André Amaro | Lubango

A circulação rodoviária entre as cidades do Lubango e Benguela, num percurso de 380 quilómetros, está a ser feita com maior fluidez, fruto dos avanços registados nas obras de reabilitação e asfaltagem de alguns troços em falta.

Director do Instituto Nacional de Estradas
Fotografia: André Amaro

A circulação rodoviária entre as cidades do Lubango e Benguela, num percurso de 380 quilómetros, está a ser feita com maior fluidez, fruto dos avanços registados nas obras de reabilitação e asfaltagem de alguns troços em falta.
As sete horas de viagem que os automobilistas consumiam para ir de uma cidade a outra foram reduzidas para quatro, tal como diminuíram os prejuízos com os acessórios das viaturas.
O director do Instituto Nacional de Estradas de Angola (INEA) na Huíla, Florêncio Teófilo, afirmou que a fluidez na circulação rodoviária entre as duas províncias é possível graças aos avanços registados nas empreitadas.
Actualmente, os automobilistas já conseguem viajar em melhores condições, devido ao avanço nas obras de reabilitação e asfaltagem do troço Cacula/Quilengues, e à intervenção na estrada Quilengues/Chongoroi, este último troço pertencente a Benguela. Florêncio Teófilo esclareceu que a reabilitação desta estrada foi dividida entre as províncias da Huíla e Benguela, sendo o limite entre os municípios da Quilengues e Chongoroi, respectivamente.
A extensão que cabe à Huíla é de aproximadamente 150 quilómetros.

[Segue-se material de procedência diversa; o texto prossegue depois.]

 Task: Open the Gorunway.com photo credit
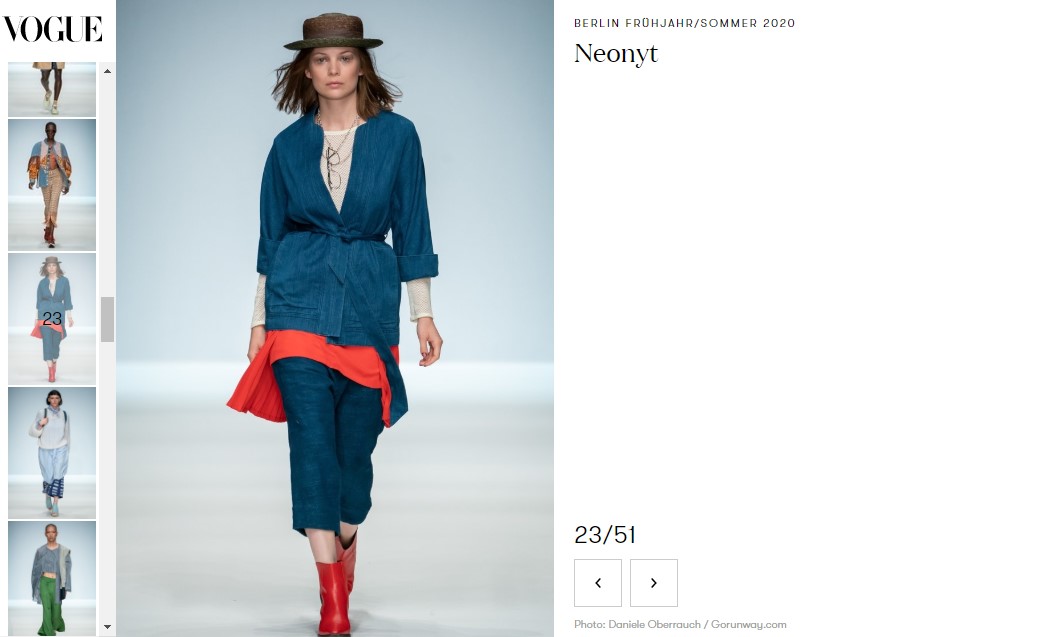748,624
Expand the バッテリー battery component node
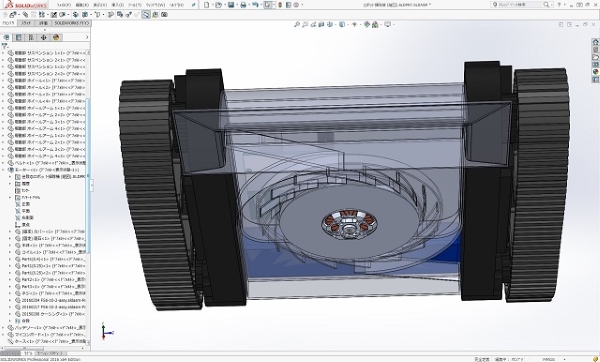Image resolution: width=600 pixels, height=362 pixels. [x=3, y=328]
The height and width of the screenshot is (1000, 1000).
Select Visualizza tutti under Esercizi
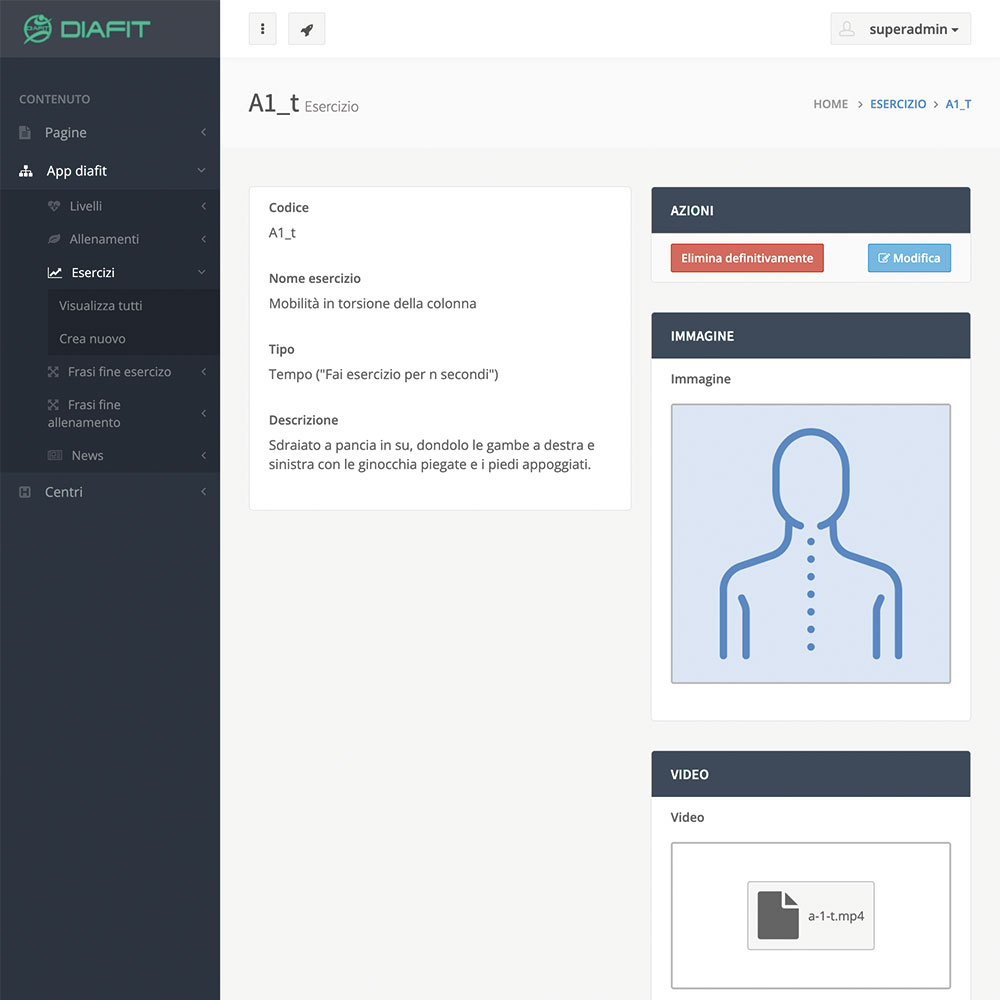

Além dos troços asfaltados, foram feitas estradas alternativas em terraplanagem, para facilitar a circulação rodoviária dos automobilistas, enquanto decorrem as obras de reabilitação da estrada e de algumas pontes.


Menos tempo


O automobilista Carlos Lourinho, que regularmente utiliza a estrada entre Lubango e Benguela, afirmou que, graças à melhoria da via, já consegue sair do Lubango às 8 horas e chegar a Benguela ao meio-dia, com uma velocidade moderada.
Carlos Lourinho explicou que há dias em que consegue fazer uma ida e volta sem qualquer problema, uma vez que a maior parte da estrada está boa, com excepção de alguns troços em reabilitação e pequenos buracos existentes.
O motorista de uma empresa privada de transportes público, que opera nesta via, João Samuel, diz que consegue fazer cinco horas de viagem, com uma marcha não superior a 80 quilómetros por hora.